Instructions to follow: Reproduce each of the items below word for word, keeping their order and line breaks unchanged.

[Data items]
*****
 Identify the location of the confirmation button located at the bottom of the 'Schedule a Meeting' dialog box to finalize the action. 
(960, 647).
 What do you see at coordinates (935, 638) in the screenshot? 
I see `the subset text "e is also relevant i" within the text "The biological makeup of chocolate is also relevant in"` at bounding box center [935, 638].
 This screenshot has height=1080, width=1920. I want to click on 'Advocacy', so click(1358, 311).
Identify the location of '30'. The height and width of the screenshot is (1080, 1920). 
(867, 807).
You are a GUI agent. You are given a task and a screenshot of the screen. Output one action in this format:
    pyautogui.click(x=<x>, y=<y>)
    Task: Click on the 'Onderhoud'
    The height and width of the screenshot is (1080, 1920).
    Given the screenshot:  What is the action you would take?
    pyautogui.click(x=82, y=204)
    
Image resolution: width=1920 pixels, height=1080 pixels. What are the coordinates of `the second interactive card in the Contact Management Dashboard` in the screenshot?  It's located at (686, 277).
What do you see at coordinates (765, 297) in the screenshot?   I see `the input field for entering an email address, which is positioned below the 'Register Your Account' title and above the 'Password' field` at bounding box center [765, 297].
*****
Right answer:
 Identify the location of the confirmation button located at the bottom of the 'Schedule a Meeting' dialog box to finalize the action. 
(960, 647).
 What do you see at coordinates (935, 638) in the screenshot? 
I see `the subset text "e is also relevant i" within the text "The biological makeup of chocolate is also relevant in"` at bounding box center [935, 638].
 This screenshot has height=1080, width=1920. I want to click on 'Advocacy', so click(1358, 311).
Identify the location of '30'. The height and width of the screenshot is (1080, 1920). 
(867, 807).
You are a GUI agent. You are given a task and a screenshot of the screen. Output one action in this format:
    pyautogui.click(x=<x>, y=<y>)
    Task: Click on the 'Onderhoud'
    The height and width of the screenshot is (1080, 1920).
    Given the screenshot:  What is the action you would take?
    pyautogui.click(x=82, y=204)
    
Image resolution: width=1920 pixels, height=1080 pixels. What are the coordinates of `the second interactive card in the Contact Management Dashboard` in the screenshot?  It's located at (686, 277).
What do you see at coordinates (765, 297) in the screenshot?   I see `the input field for entering an email address, which is positioned below the 'Register Your Account' title and above the 'Password' field` at bounding box center [765, 297].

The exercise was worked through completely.